17 sierpień, piątek
W Limie lądujemy o godz. 7:00. Gmach dworca lotniczego jest bardzo nowoczesny. Po odprawie celnej i odebraniu plecaka, wychodzę na zewnątrz dworca. Pod moimi stopami - ziemia Ameryki Południowej. Poranek w Limie jest mglisty i pozbawiony słońca. Taksówkarz zgadza się zawieźć mnie do taniego hotelu w dzielnicy Miraflores, ale aż za 25 $. W czasie jazdy pyta mnie, co chcę w Peru zobaczyć. Wyjaśniam mu, że z Limy wyruszę najpierw do Paracas a potem do Nazca. Na to on, kiwa przecząco głową i mówi, że to niemożliwe, bo właśnie te tereny dziś w nocy nawiedziło silne trzęsienie ziemi. Zginęło ponad 500 osób a 1500 jest rannych. Zatrzymuje się na chwilę, żeby odebrać od gazeciarza najświeższe wiadomości. W gazecie widać duże zdjęcia, przedstawiające ofiary tej tragedii. W recepcji hotelu, wykłócam się o jego cenę i wreszcie stanęło na 20 $ za noc w pokoju jednoosobowym z łazienką. Po kąpieli pod prysznicem z ciepłą wodą, ruszam obejrzeć Limę. Recepcjonistka tłumaczy mi jak dojść do przystanku autobusowego na Avenida Jose Larco, z którego będę mógł podjechać do centrum. Przystanek nie jest oznaczony. Zatrzymuje się jednak mikrobus, z otwartym bocznym wejściem i stojący w nim mężczyzna zapewnia mnie donośnym głosem, że mikrobus jedzie w kierunku Plaza San Martin. Siadam tuż za kierowcą tego wysłużonego już autobusiku chińskiej produkcji, posiadającego tylko 20 miejsc siedzących. Trzeba mieć silne nerwy, żeby wytrzymać to, co wyprawiał w czasie jazdy kierowca. Co chwilę wydawało mi się, że „wylądujemy” na masce innego samochodu. Gwałtowne hamowania, zwalały z nóg tych, którzy stali.
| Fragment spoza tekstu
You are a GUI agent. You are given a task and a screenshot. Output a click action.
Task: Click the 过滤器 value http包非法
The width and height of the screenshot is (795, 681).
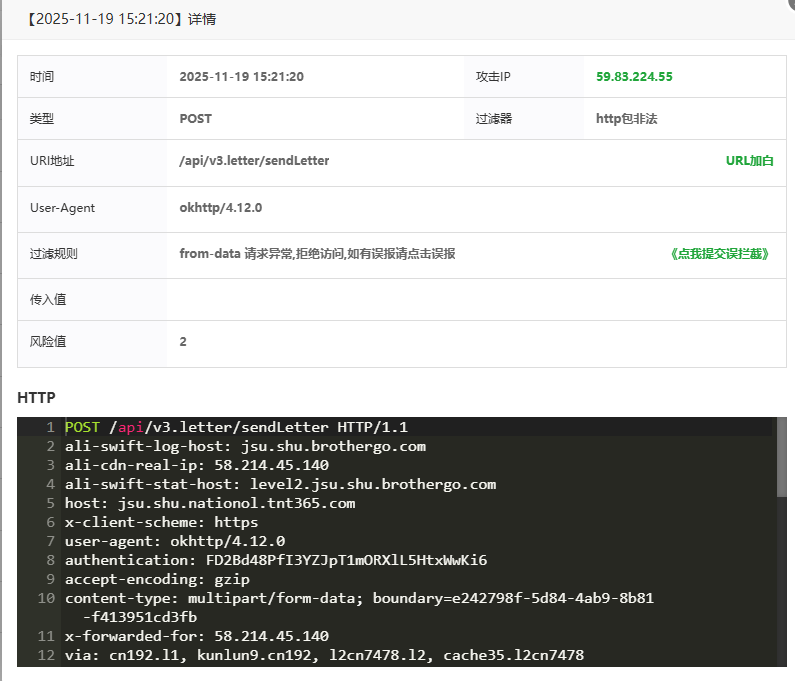[x=626, y=119]
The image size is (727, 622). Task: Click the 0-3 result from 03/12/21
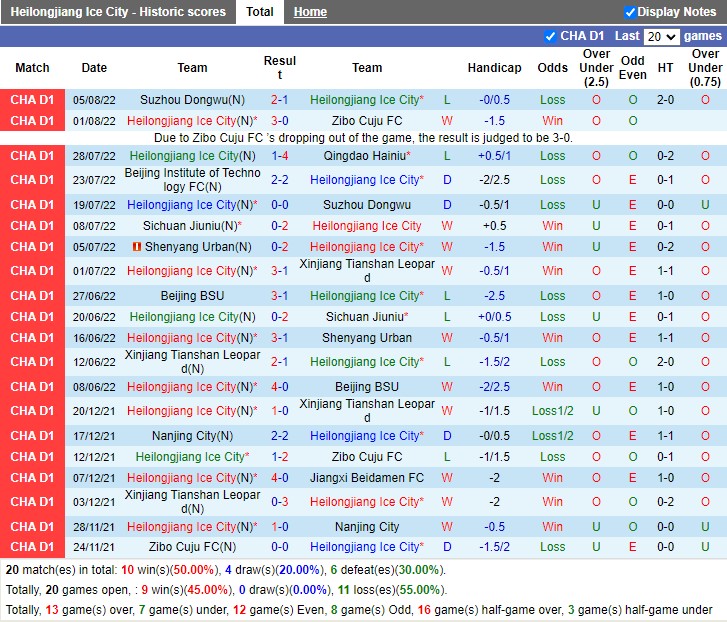click(x=280, y=502)
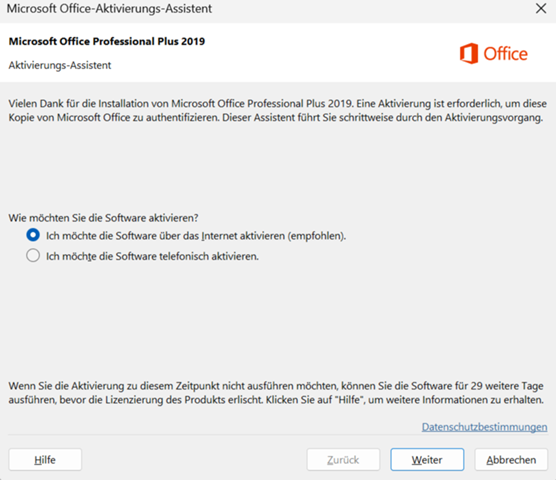Click the orange "Office" wordmark text
Image resolution: width=556 pixels, height=480 pixels.
[x=505, y=54]
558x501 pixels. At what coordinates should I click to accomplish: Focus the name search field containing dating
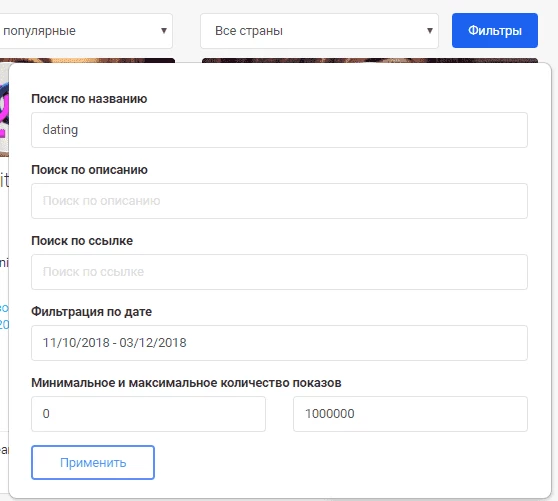point(279,130)

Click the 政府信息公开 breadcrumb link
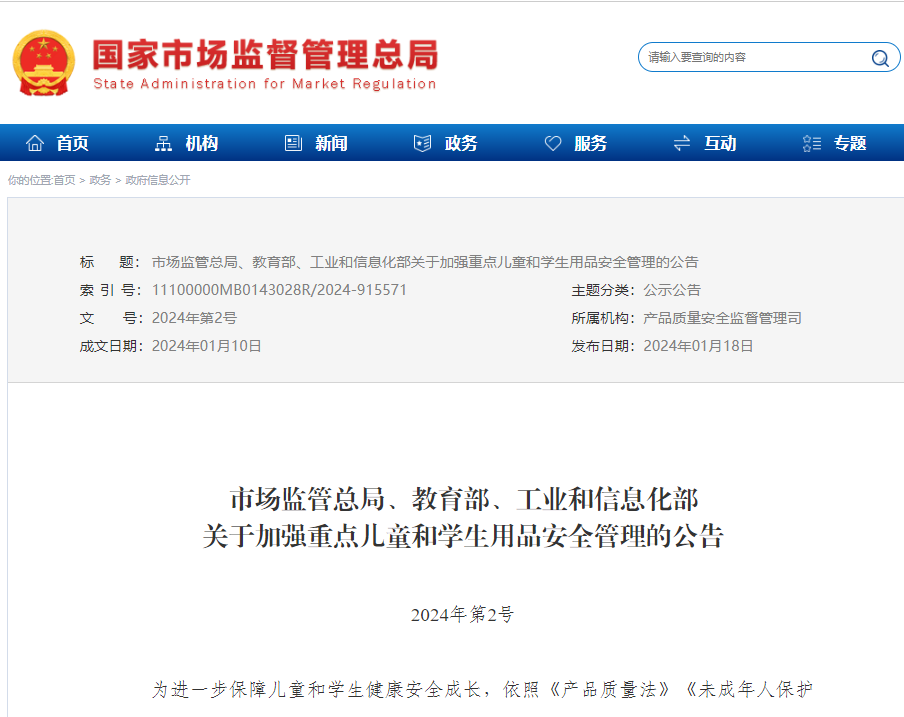(157, 180)
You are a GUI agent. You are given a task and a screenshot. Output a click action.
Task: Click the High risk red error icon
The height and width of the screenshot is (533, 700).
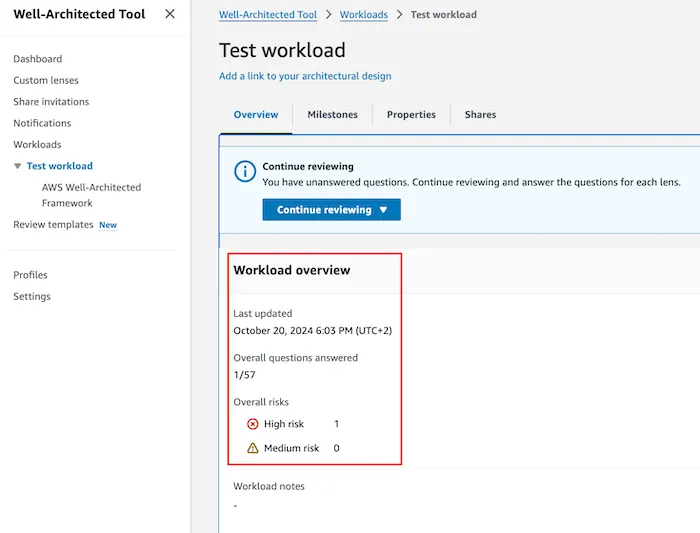[x=253, y=424]
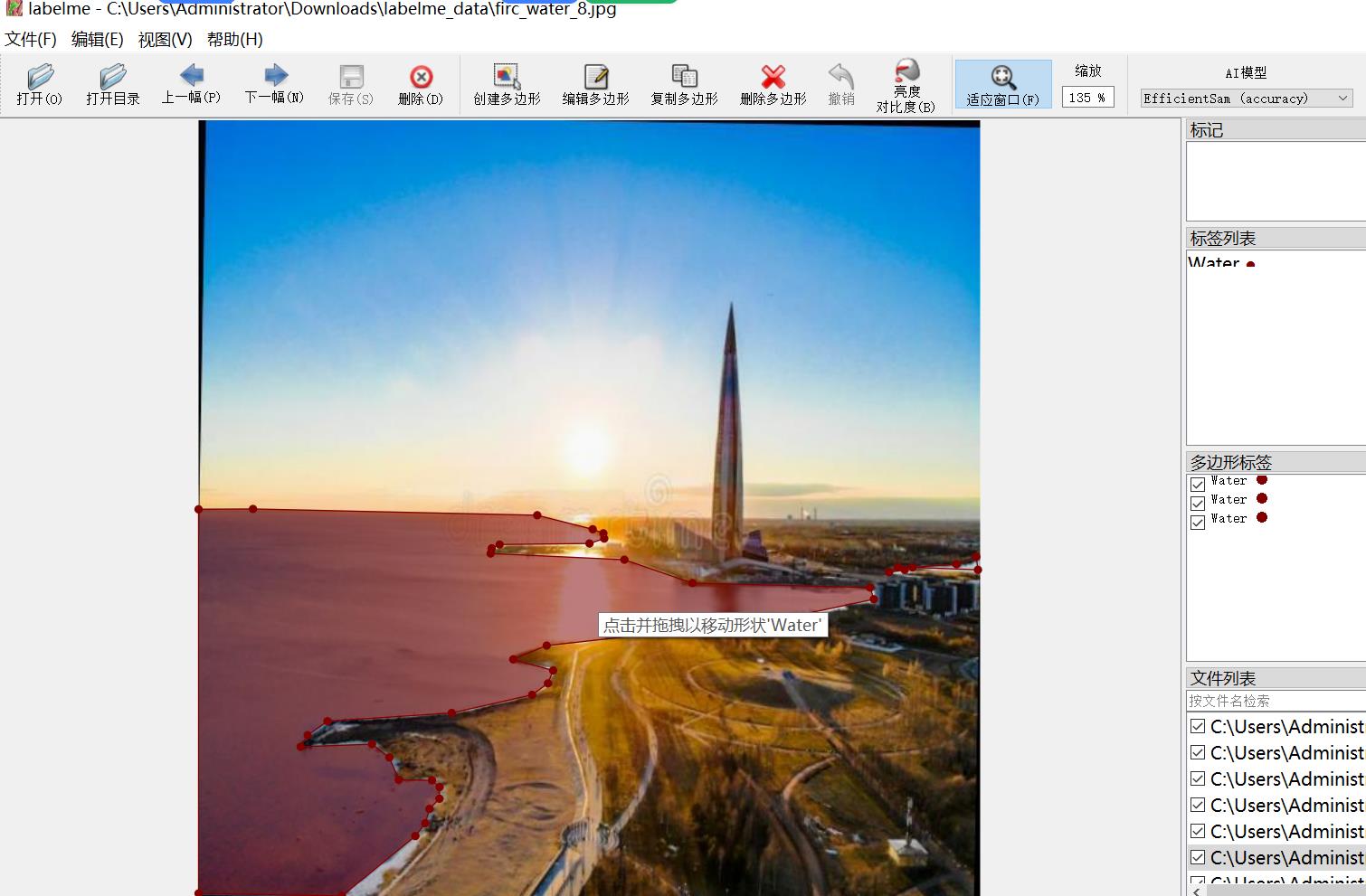Viewport: 1366px width, 896px height.
Task: Open the EfficientSam AI model dropdown
Action: coord(1246,99)
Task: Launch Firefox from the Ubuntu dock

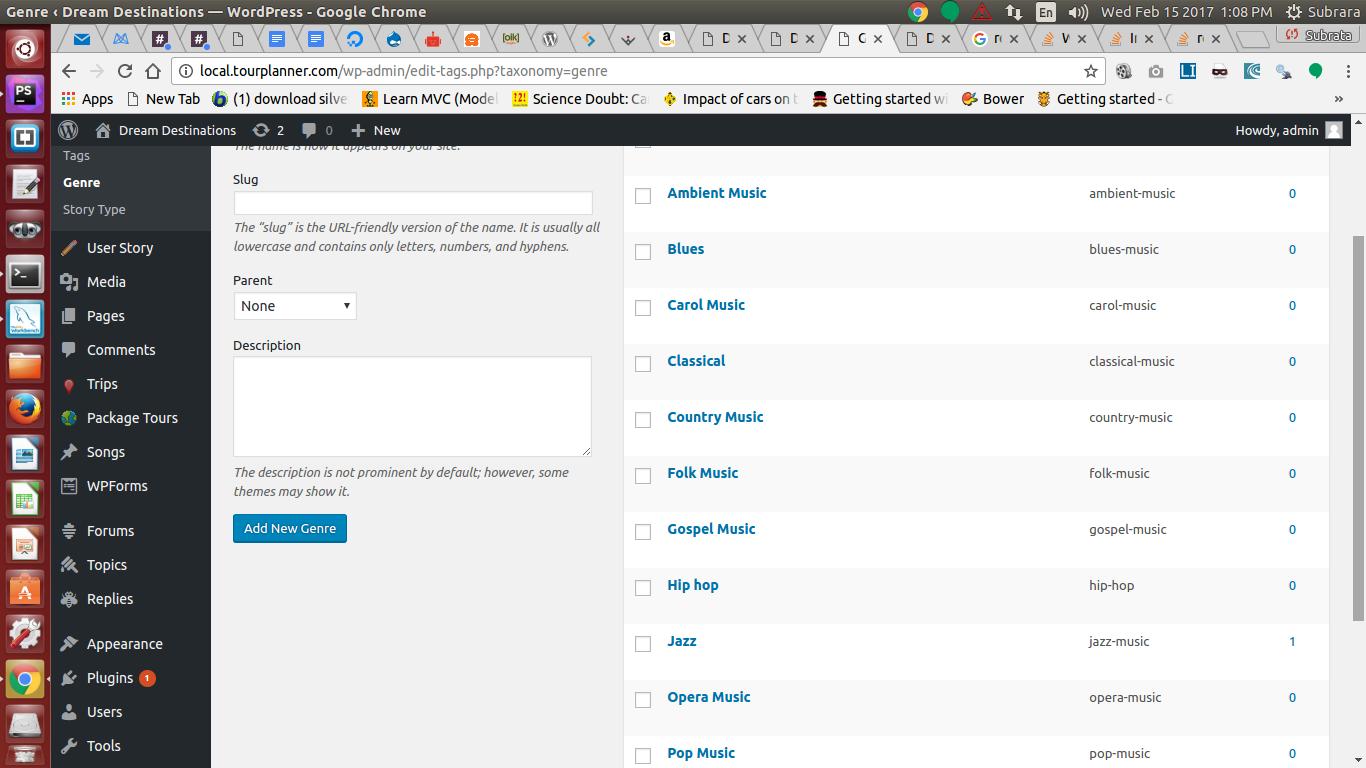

Naganiacz stojący w wejściu, starał się przekrzyczeć uliczny zgiełk nazwami dzielnic do których jedziemy i na postojach niemal wpychał ludzi z zewnątrz do samochodu. Jazda trwała około 40 minut i zapłaciłem za nią naganiaczowi – bileterowi tylko 1 sola. Jest to równowartość 1 złotego. Komunikacja w Limie choć pozbawiona komfortu jazdy, jest jednak bardzo tania. Przy Plaza San Martin wchodzę do kafejki internetowej i załatwiam wydrukowanie 2 stron ze swojej komórki, na którą nadeszła moja wiza do Australii. Kilkanaście dni przed moim wyjazdem, wypełniłem w internecie odpowiedni wniosek o tę wizę. Nie musiałem za nią nic płacić, bo jej ważność dotyczyła tylko 3 miesięcy. Dopiero w Londynie zauważyłem, że wizę przysłano na moją komórkę. Wtedy, w warunkach hotelowych nie miałem jednak możliwości jej wydrukowania.
Z Plaza San Martin ruszam pieszo do Plaza de Armas. Idę deptakiem pełnym sklepów i restauracji. Ruch jest duży. Lima liczy sobie około 9 mln. mieszkańców. Na Plaza de Armas najpierw dostrzegam gmach dużej katedry a potem Pałac Prezydencki. Katedra jest jednak zamknięta. Po drugiej stronie placu, wielki transparent wzywa społeczeństwo Limy do solidarności z tymi, którzy ucierpieli w wyniku trzęsienia ziemi. Pod transparentem długa kolejka osób chcących oddać swoją krew. Czeka również na swoją kolej duży oddział żołnierzy. Przy kioskach z gazetami gromadzą się przechodnie, chcąc zobaczyć najświeższe zdjęcia z terenów objętych kataklizmem. Widać na nich długie szeregi trupów przykrytych białym płótnem., tuż obok zawalonych domów.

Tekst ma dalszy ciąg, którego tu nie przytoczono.